Com o 1.0 TSI de 110 cv, o Volkswagen Golf Sportline passa longe de ser um carro fraco - algo comum em versões básicas de muitos modelos do passado.

Claro que não disputa com os Golf mais potentes, mas o desempenho não decepciona e também não o limita a um uso majoritariamente urbano.

Foi justamente fora da cidade que este motor mais me convenceu. Em rodovia, mostrou fôlego para manter bons ritmos e fazer ultrapassagens sem complicação.

E faz isso entregando consumos bem contidos. Ao longo do teste, obtive com facilidade médias de 5 l/100 km e, andando com calma, cheguei a 4,3 l/100 km.

O funcionamento também agrada. Suave, o motor esconde muito bem a “falta” do quarto cilindro.

Sobre o câmbio, a sexta marcha é longa (e os baixos consumos devem muito a isso), mas o escalonamento ajuda a aproveitar bem o 1.0 TSI.

Já o tato do engate é bem macio, o que facilita no uso urbano, porém é menos envolvente do que a sensação mais mecânica das transmissões da Ford ou da Mazda.

Tipicamente germânico

Em dinâmica, o Volkswagen Golf deixa claras as suas origens. Comportado, seguro e estável, o compacto alemão faz tudo certo - mas sem realmente empolgar.

Ele mostra maior vocação para longas viagens de rodovia, onde conforto e estabilidade impressionam.

A direção é precisa e direta, e o chassi tem bom acerto.

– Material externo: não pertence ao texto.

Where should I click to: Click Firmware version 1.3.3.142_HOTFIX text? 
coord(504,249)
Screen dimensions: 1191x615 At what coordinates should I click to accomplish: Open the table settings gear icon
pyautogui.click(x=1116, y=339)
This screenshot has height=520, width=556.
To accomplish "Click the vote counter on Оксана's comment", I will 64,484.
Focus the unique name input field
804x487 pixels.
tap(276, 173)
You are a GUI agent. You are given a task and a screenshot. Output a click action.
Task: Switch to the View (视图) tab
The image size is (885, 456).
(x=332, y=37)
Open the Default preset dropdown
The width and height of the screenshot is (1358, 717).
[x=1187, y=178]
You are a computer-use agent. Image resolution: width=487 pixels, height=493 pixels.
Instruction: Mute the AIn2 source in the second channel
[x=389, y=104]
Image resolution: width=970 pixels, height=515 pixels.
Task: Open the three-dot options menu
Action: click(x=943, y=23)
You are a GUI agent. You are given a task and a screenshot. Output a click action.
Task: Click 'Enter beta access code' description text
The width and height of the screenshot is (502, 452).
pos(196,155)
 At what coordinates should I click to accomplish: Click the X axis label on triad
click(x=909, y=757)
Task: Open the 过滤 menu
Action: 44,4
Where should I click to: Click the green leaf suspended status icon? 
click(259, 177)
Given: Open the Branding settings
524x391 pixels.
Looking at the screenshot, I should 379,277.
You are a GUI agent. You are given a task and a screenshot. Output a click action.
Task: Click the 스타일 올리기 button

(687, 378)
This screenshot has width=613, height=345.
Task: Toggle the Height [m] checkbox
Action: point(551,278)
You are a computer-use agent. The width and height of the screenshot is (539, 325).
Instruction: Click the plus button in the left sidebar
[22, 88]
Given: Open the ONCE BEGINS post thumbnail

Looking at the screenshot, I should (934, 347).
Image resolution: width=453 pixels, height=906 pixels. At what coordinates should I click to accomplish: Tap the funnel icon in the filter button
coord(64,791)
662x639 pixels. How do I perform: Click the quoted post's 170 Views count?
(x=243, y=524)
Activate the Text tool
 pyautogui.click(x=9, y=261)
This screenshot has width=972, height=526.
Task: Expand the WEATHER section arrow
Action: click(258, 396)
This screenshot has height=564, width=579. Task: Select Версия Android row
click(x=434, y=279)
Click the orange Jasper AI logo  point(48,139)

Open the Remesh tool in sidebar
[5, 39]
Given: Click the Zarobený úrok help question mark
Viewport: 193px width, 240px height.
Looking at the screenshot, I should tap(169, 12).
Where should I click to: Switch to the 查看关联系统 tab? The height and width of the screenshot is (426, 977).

Ainda assim, nesse capítulo o Volkswagen Golf não entrega o mesmo envolvimento dinâmico de propostas como o Ford Focus ou o Mazda3.

No preço, a tradição ainda é a de sempre

Se existe um ponto em que o Volkswagen Golf Sportline mantém os “créditos” das antigas versões de entrada, é o preço.

Em tempos de carros cada vez mais caros, ver um modelo do segmento C com preço base abaixo de 30 mil euros começa a soar surpreendente.

O melhor é que, mesmo custando menos, ele não obriga a aceitar uma lista de equipamentos pobre. No fim, o Golf Sportline entrega exatamente o que esperamos de um automóvel atual.